▶ _Extract_

Figure 2.

Chondrocyte appearance and pericellular matrix production after alginate culture in the presence of bFGF, IGF-1, and OP-1. Chondrocytes were cultured for 21 days in alginate beads in serum-free mini-ITS+ medium (control) or the control medium supplemented with 50 ng/ml bFGF, 100 ng/ml each of IGF-1 and OP-1, or the combination of all 3. At the end of the culture period, the beads were incubated with Calcein AM and ethidium bromide homodimer, as described in Materials and Methods, to assess survival. The beads were dissolved in sodium citrate, and a sample of the cells from each condition was observed using a fluorescence microscope (top). Dissolved alginate beads from separate cultures were pelleted by centrifugation, resuspended in Dulbecco’s modified Eagle’s medium, and placed in the bottom of microwell plates, followed by the addition of fixed erythrocytes, as described in Materials and Methods. A representative sample was photographed using an inverted phase-contrast microscope (bottom). The cell-associated (pericellular) matrix can be seen excluding the erythrocytes from the chondrocyte plasma membrane in the cells treated with IGF-1 plus OP-1. The clusters of cells treated with bFGF revealed by Calcein AM staining were partially broken up by the processing for the particle exclusion assay. See Figure 1 for definitions. (Original magnification × 400.)

▶ _Tasks for this exercise_
a) Answer these questions from the figure legend, one per line:
(i) For how many days were the chondrocytes cultured in alginate beads?
(ii) What were the beads dissolved in?
(iii) What kind of microscope was used to photograph the bottom sample?
b) Summarize the figure legend in two sentences.

▶ _Record set_
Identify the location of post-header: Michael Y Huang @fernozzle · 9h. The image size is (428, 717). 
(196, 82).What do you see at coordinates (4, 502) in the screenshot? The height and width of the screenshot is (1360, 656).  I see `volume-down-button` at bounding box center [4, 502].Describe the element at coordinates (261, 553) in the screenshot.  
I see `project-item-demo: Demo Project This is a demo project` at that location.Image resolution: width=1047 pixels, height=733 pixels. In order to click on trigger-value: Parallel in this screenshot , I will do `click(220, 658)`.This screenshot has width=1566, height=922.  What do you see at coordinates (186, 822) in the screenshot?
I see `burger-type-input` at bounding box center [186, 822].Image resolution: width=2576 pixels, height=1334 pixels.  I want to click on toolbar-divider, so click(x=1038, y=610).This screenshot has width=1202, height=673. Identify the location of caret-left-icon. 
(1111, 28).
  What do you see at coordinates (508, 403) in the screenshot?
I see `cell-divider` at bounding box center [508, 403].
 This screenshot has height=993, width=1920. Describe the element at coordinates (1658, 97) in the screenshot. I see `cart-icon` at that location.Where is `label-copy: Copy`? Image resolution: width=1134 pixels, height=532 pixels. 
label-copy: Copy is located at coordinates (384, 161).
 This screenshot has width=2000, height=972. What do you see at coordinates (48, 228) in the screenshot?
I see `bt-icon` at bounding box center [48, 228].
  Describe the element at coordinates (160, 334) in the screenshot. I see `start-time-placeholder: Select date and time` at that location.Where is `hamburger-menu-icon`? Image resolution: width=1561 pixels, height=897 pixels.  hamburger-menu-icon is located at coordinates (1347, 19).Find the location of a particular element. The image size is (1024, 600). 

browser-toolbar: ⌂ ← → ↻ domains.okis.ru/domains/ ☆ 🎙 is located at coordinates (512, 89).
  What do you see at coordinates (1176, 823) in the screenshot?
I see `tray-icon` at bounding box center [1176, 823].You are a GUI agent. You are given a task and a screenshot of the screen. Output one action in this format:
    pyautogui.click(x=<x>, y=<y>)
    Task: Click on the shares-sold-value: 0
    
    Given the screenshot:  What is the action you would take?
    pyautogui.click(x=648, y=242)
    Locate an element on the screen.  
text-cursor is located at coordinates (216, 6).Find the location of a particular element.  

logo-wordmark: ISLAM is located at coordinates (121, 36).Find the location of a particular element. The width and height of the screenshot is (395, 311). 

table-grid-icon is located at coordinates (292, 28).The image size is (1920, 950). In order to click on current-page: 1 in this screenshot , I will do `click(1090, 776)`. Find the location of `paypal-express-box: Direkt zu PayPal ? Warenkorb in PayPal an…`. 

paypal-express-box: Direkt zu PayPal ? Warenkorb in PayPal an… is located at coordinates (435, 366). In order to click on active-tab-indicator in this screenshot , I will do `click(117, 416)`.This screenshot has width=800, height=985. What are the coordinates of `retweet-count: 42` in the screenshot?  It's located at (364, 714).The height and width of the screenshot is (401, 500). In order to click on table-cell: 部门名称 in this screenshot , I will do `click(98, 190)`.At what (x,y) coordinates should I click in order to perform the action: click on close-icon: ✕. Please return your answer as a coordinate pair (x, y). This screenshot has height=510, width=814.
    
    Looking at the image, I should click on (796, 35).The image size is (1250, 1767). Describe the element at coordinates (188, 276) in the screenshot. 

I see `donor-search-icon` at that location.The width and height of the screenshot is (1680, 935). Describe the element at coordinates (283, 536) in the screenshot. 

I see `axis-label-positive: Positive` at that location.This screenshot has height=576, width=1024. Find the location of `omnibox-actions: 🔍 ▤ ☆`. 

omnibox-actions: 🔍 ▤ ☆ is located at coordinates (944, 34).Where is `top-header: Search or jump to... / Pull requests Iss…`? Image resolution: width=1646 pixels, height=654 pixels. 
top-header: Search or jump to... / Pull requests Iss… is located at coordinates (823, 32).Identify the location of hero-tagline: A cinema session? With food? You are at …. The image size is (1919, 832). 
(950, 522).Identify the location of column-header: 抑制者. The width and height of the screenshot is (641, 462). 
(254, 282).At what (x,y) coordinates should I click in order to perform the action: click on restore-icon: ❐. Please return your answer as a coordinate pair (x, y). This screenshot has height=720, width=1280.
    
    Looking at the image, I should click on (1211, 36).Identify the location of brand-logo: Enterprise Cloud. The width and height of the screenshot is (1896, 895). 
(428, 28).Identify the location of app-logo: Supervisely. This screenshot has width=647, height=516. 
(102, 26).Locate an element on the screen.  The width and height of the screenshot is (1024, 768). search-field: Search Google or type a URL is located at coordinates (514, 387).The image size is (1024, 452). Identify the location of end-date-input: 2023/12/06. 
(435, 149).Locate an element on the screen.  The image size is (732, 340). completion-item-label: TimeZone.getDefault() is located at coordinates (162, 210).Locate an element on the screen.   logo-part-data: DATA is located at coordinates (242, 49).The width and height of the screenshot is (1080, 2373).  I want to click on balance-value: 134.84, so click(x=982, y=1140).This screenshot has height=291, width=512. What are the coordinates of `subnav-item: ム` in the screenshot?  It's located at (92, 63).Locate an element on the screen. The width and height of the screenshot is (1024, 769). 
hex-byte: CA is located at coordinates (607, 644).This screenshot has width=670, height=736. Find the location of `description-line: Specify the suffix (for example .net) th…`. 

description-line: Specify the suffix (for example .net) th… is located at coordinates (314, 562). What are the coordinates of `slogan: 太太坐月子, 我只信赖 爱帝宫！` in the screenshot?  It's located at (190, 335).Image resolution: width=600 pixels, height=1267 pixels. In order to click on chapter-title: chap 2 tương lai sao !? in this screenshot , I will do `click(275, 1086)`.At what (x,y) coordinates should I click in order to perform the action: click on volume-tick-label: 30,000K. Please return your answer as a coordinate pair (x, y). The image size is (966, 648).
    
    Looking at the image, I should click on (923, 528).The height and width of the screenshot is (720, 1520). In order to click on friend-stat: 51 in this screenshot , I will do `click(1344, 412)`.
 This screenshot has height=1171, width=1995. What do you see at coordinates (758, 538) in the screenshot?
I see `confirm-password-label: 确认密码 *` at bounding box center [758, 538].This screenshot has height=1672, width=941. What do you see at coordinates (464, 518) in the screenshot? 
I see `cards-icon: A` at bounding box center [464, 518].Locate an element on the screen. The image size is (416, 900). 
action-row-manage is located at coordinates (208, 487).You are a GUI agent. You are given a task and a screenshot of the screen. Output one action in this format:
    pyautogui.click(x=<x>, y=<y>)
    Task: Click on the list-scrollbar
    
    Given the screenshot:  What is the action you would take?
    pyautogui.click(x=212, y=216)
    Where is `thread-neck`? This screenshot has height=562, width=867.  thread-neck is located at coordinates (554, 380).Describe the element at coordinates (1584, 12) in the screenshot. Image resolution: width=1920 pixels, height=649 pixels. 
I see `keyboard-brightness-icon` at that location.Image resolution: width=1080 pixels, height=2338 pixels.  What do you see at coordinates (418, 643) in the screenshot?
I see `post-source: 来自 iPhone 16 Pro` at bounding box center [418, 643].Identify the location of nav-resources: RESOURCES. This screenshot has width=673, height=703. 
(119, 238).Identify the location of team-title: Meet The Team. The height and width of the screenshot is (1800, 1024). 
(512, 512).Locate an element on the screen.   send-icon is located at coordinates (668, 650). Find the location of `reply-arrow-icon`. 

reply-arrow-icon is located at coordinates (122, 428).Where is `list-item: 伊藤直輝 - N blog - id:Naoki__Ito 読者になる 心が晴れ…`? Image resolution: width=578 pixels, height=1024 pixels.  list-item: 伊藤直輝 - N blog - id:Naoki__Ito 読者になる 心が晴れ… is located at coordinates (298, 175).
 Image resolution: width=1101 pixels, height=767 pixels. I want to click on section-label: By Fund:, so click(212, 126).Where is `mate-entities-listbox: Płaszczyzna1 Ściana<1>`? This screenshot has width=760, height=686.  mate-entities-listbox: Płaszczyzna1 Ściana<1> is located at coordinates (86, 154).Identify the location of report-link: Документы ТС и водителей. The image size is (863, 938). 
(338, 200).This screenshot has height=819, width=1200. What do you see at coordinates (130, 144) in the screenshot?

▶ _Task-by-task outputs_
a)
(i) 21 days
(ii) Sodium citrate
(iii) An inverted phase-contrast microscope

b) Chondrocytes were cultured for 21 days in alginate beads in serum-free control medium or in medium supplemented with bFGF, IGF-1, OP-1, or all 3. Cell survival was assessed by fluorescence microscopy after Calcein AM and ethidium bromide homodimer staining, and pericellular matrix was shown by a particle exclusion assay in which the matrix excluded erythrocytes from the plasma membrane of cells treated with IGF-1 plus OP-1.